American theater and film actress (born 1946)

Rosalind Harris (born December 22, 1946) is an American theater and film actress. She is best known for her portrayal of Tzeitel, the eldest daughter of Tevye, in the 1971 film version of Fiddler on the Roof. She also starred as Tzeitel in the Broadway musical, having replaced Bette Midler. Nearly 20 years after the film, Harris played mother Golde in a touring stage revival of Fiddler on the Roof; Topol, the Israeli actor who played her father Tevye in the film, reprised his role, now playing her husband.

Harris also had an extensive theatre career, having performed in leading roles in many musicals in Off Broadway, regional theater and stock. Her credits include: Elsie in Horatio (Arena Stage), Jenny Hill in Major Barbara (American Shakespeare Festival)/& understudy to Jane Alexander, Aldonza in Man of La Mancha, Mama Rose in Gypsy, Leona Samish in Do I Hear a Waltz? (Equity Library Theatre), 10 productions of Funny Girl, as Fanny Brice (her favorite production, at Chateau DeVille Dinner Theatre, was directed by Christopher Hewett, along with original Broadway Musical Director, Milton Rosenstock), and, Off Broadway, as Dora in The Rise of David Levinsky (American Jewish Theatre). Harris made many television commercials as well, and her spot as a "female doctor" in a Mogen David Wine commercial won a Clio Award. In 1993, she was nominated for a MAC Award for her work in the cabaret show, Hollywood Opera, at Don't Tell Mama, in New York City, written by and also starring Barry Keating.

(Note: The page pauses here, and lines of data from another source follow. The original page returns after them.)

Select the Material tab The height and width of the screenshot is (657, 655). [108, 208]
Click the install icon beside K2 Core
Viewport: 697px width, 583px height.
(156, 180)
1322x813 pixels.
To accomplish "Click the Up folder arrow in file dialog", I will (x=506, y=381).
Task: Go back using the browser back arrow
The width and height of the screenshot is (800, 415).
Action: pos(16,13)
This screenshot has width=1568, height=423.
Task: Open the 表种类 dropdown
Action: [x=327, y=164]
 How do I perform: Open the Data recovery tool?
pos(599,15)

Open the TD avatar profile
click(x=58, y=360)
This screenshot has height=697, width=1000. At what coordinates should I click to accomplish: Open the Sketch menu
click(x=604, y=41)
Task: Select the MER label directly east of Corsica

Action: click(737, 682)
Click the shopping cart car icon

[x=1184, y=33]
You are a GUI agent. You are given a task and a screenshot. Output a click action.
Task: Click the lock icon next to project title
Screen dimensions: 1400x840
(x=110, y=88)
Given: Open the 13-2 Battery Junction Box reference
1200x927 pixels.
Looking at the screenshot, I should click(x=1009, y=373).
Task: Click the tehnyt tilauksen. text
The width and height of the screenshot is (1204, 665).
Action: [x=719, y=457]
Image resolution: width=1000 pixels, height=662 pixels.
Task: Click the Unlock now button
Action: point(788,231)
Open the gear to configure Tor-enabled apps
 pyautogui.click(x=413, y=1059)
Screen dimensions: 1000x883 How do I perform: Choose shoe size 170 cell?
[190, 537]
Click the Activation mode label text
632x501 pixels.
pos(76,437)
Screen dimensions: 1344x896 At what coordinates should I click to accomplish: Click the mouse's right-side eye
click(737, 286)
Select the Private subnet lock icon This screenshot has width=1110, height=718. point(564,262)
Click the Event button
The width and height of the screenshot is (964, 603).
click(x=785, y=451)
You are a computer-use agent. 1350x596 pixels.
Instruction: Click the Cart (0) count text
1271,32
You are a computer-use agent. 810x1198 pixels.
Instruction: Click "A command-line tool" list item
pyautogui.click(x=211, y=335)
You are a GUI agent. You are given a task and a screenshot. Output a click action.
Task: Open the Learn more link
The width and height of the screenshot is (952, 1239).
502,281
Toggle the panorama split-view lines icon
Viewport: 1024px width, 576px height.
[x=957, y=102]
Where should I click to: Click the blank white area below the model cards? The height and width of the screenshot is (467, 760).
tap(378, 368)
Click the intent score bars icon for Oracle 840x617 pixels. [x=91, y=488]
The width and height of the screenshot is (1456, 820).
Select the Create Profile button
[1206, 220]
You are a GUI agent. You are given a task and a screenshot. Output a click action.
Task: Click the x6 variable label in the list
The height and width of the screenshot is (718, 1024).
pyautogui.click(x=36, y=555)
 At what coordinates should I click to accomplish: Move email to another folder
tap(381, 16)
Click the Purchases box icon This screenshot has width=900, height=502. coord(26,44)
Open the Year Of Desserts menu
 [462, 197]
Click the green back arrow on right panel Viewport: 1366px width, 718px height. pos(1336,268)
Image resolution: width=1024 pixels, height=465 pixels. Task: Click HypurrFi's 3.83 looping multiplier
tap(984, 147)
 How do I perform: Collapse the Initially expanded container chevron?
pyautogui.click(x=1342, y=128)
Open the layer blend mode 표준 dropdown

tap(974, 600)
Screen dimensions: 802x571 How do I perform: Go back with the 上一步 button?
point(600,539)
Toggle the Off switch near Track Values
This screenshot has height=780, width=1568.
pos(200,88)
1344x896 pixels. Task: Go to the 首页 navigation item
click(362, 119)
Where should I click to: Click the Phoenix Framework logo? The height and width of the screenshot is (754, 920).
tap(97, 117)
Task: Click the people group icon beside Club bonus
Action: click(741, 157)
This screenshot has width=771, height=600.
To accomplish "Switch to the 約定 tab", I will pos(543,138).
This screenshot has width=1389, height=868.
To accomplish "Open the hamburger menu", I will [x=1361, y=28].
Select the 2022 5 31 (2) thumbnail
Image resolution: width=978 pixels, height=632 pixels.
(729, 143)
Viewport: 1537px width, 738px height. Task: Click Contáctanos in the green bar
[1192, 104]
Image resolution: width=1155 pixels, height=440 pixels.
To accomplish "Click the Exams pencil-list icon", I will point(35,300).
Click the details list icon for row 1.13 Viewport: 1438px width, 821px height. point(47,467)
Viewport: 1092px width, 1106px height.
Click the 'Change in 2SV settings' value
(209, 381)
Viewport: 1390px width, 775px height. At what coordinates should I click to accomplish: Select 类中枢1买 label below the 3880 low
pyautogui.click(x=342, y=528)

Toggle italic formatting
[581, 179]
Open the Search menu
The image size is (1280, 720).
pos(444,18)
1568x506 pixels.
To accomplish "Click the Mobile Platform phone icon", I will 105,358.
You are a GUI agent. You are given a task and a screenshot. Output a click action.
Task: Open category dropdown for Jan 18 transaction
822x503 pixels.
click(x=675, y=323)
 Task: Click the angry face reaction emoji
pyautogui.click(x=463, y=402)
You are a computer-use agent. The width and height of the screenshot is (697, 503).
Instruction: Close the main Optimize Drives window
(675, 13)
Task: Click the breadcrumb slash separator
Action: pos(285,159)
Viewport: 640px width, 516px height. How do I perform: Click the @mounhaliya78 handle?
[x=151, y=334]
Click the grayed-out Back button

She appeared as Fanny Brice in the 1984 film The Cotton Club with Richard Gere and Diane Lane, and with Woody Allen in Zelig. After co-starring in 1996 opposite Angela Lansbury, as Mrs. Lowenstein in the Hallmark Hall of Fame made-for-television movie Mrs. Santa Claus, Harris took time off to create her own vintage and estate jewelry business, “Rosalind’s – As You Liked It”. She garnered excellent reviews in a comeback performance in 2012 as Sadie in the new musical MisSpelled at the Cherry Lane Theatre in 2014; it was performed at Town Hall in New York City as part of the 50th Anniversary Gala of Fiddler on the Roof with Sheldon Harnick, Chita Rivera, and Chaim Topol. In summer 2016, Harris sang at the Museum of Jewish Heritage in New York along with other cast members in another Fiddler tribute.